2.2.2. In de uitspraak is niet vermeld, welke van toepassing zijnde rechtsregel of welk algemeen rechtsbeginsel is geschonden. Om die reden is niet voldaan aan het voorschrift van voormeld artikel 8:77, tweede lid, van de Awb. Reeds hierom slaagt ook grief II.
2.3. Het hoger beroep is reeds om voormelde redenen gegrond. De overige grieven behoeven daarom geen bespreking. De aangevallen uitspraak dient te worden vernietigd. Doende hetgeen de rechtbank zou behoren te doen, zal de Afdeling de bij de president bestreden besluiten beoordelen in het licht van de daartegen in eerste aanleg voorgedragen beroepsgronden. Overeenkomstig het verzoek van de vreemdelingen ter zitting van de Afdeling zullen bovengenoemde faxberichten hierbij buiten beschouwing worden gelaten.
2.4. Ingevolge artikel 31, eerste lid, Vw 2000 wordt een aanvraag tot het verlenen van een verblijfsvergunning voor bepaalde tijd, als bedoeld in artikel 28 van die wet, afgewezen, indien de vreemdeling niet aannemelijk heeft gemaakt dat zijn aanvraag is gegrond op omstandigheden die, hetzij op zich zelf, hetzij in verband met andere feiten, een rechtsgrond voor verlening vormen. Het is derhalve aan de asielzoeker om de aan zijn aanvraag ten grondslag gelegde feiten en omstandigheden aannemelijk te maken.
2.4.1. Er is geen grond voor het oordeel dat de staatssecretaris zich niet in redelijkheid op het standpunt heeft kunnen stellen dat de vreemdelingen niet aannemelijk hebben gemaakt dat zij gegronde vrees voor vervolging hebben.

AANGELEVERDE GEGEVENS:
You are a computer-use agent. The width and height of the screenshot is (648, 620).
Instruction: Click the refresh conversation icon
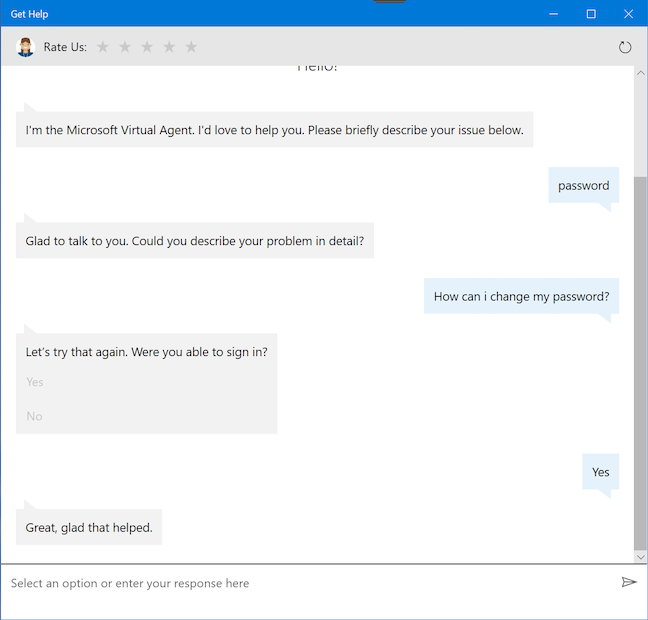[625, 47]
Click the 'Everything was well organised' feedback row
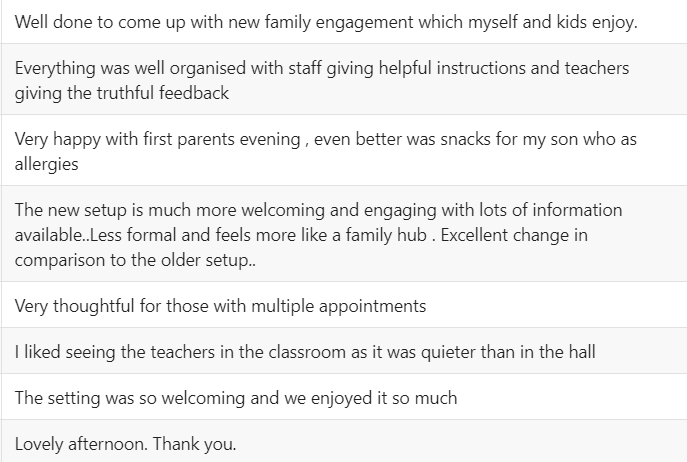The width and height of the screenshot is (687, 462). 344,79
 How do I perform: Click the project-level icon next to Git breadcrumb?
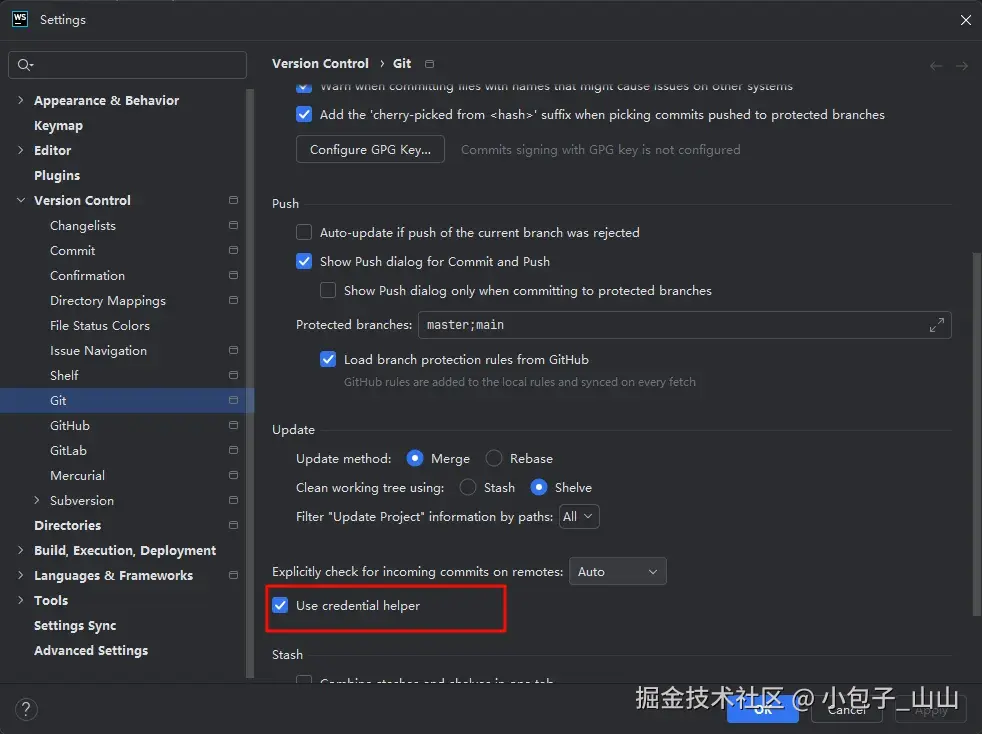coord(430,64)
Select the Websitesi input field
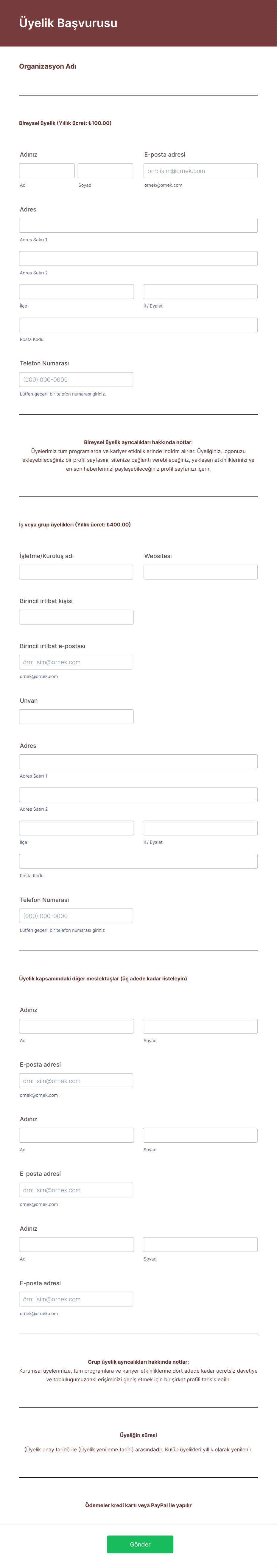277x1568 pixels. coord(200,571)
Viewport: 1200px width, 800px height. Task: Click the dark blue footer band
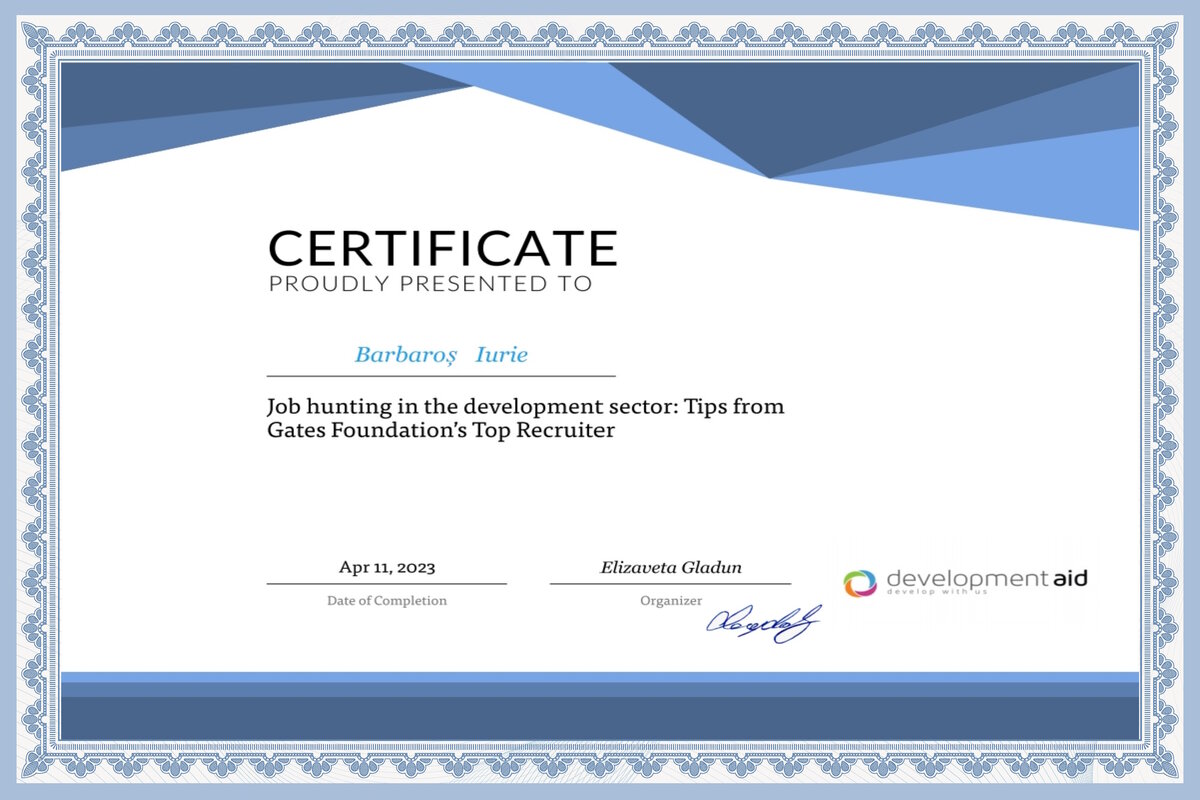[x=600, y=718]
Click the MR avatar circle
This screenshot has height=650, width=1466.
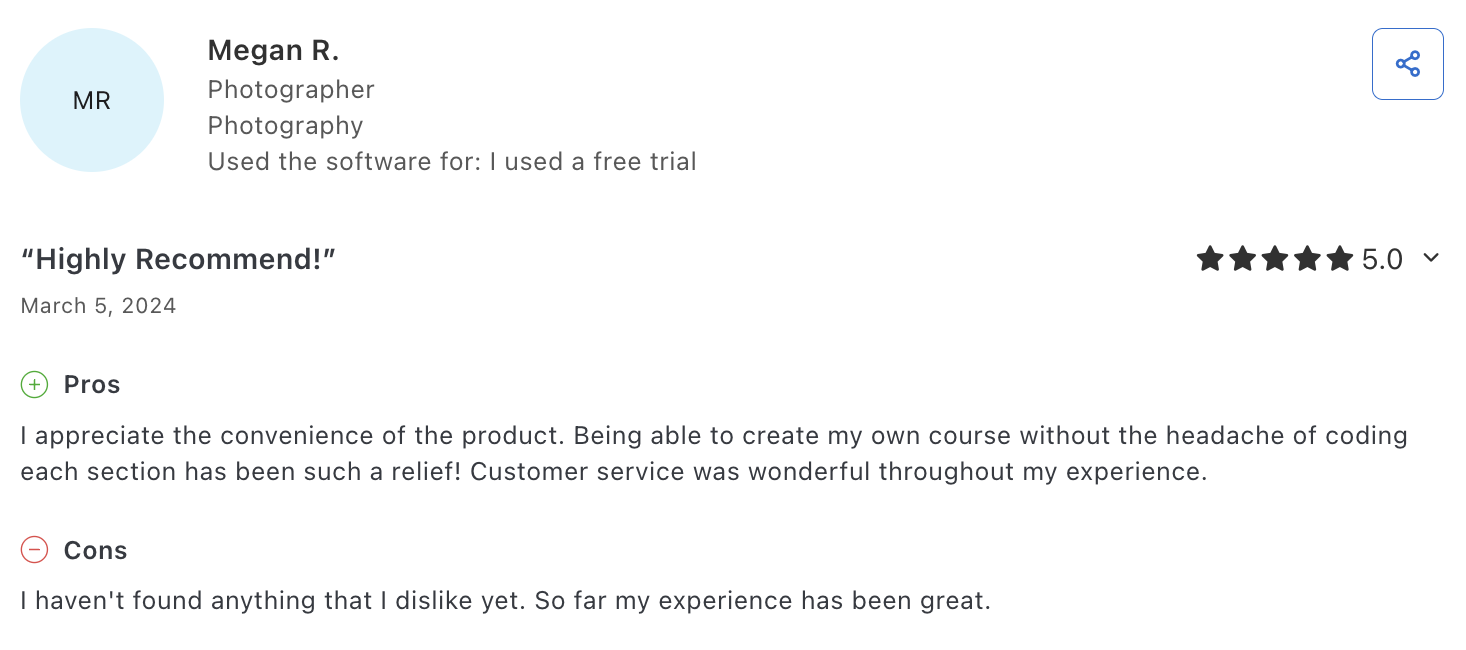92,100
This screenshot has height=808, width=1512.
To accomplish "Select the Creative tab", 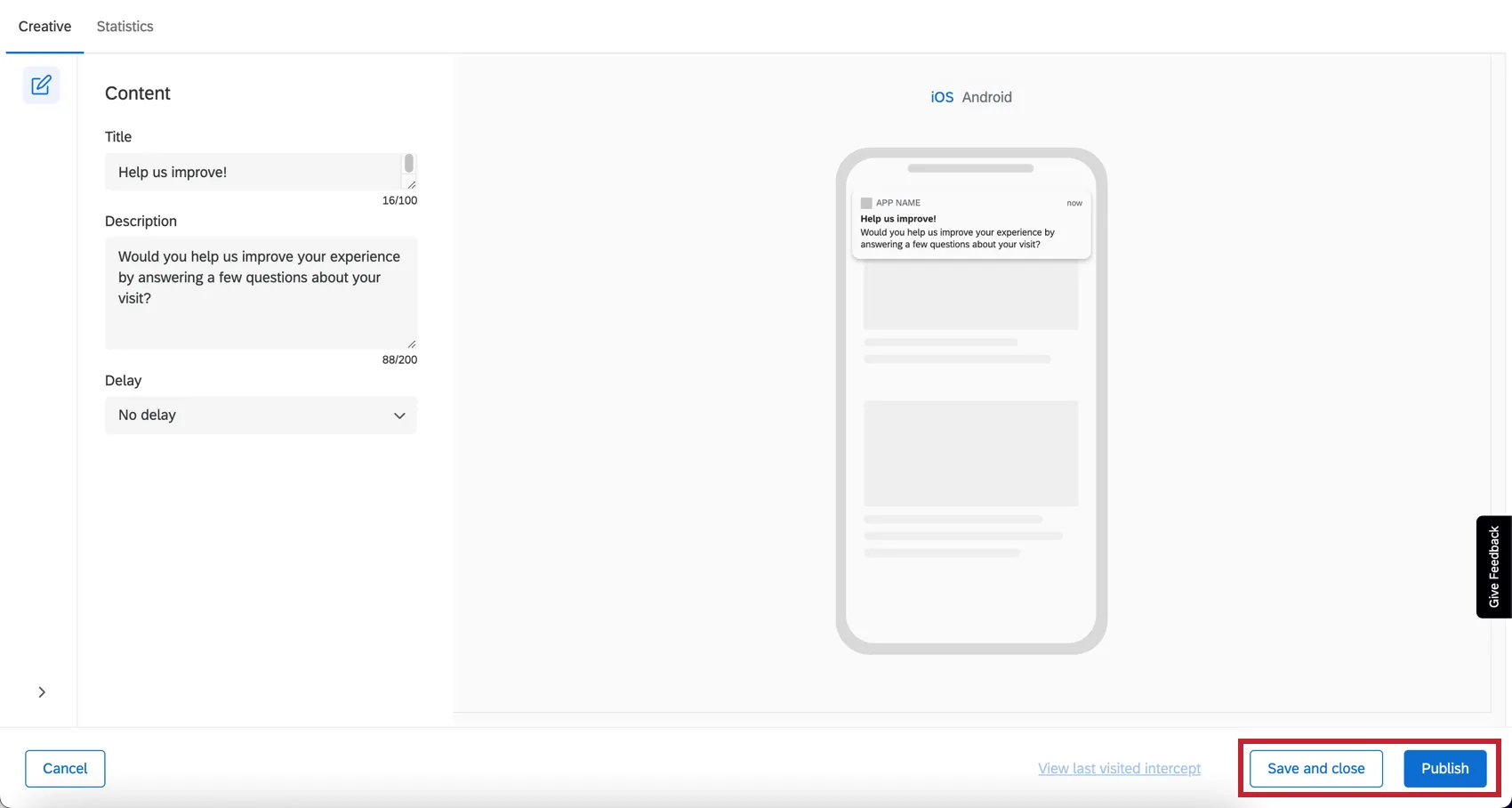I will pos(44,26).
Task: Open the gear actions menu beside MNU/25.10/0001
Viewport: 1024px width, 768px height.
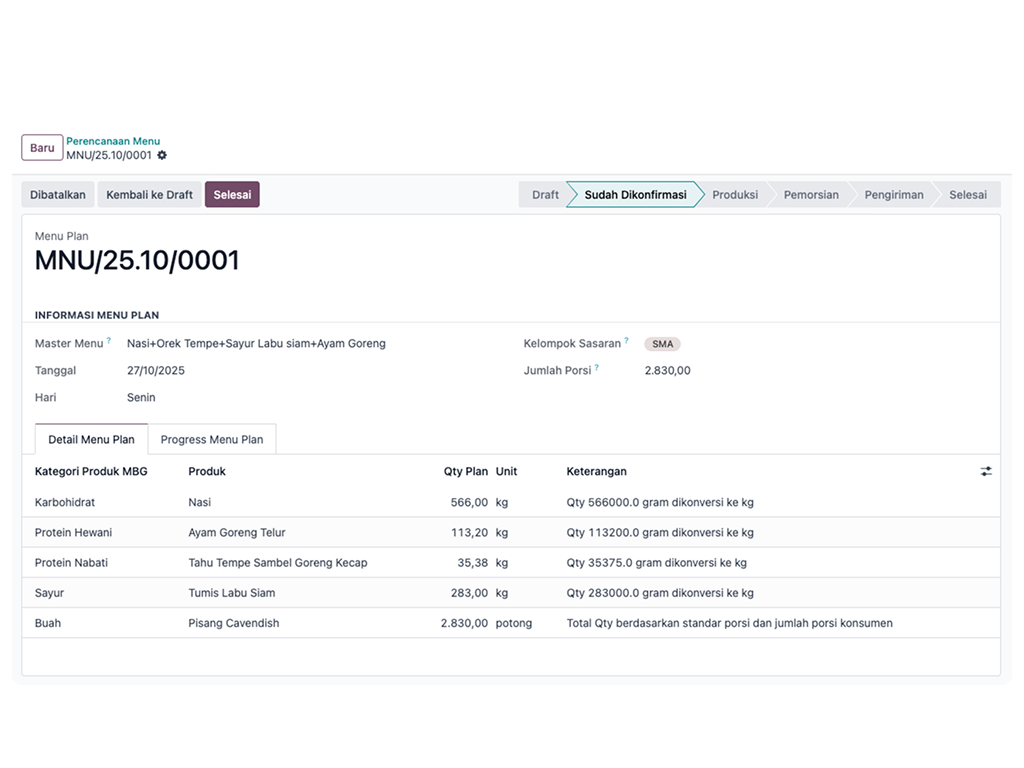Action: click(162, 155)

OPDRACHTEN:
1. Zet de alinea uit het tekstfragment die begint met "2.3. Het hoger beroep is reeds" om in een beknopte opsomming met behoud van de belangrijkste feiten.
2. Geef uit het tekstfragment letterlijk de passage terug die begint bij de woorden "2.3. Het hoger" en stopt na "beschouwing worden gelaten.".

ANTWOORDEN:
1.
- Het hoger beroep is om de eerder genoemde redenen gegrond, dus de overige grieven worden niet besproken.
- De aangevallen uitspraak wordt vernietigd.
- De Afdeling doet wat de rechtbank had moeten doen. Zij beoordeelt de bij de president bestreden besluiten aan de hand van de beroepsgronden uit de eerste aanleg.
- Op verzoek van de vreemdelingen ter zitting blijven de genoemde faxberichten daarbij buiten beschouwing.

2.
2.3. Het hoger beroep is reeds om voormelde redenen gegrond. De overige grieven behoeven daarom geen bespreking. De aangevallen uitspraak dient te worden vernietigd. Doende hetgeen de rechtbank zou behoren te doen, zal de Afdeling de bij de president bestreden besluiten beoordelen in het licht van de daartegen in eerste aanleg voorgedragen beroepsgronden. Overeenkomstig het verzoek van de vreemdelingen ter zitting van de Afdeling zullen bovengenoemde faxberichten hierbij buiten beschouwing worden gelaten.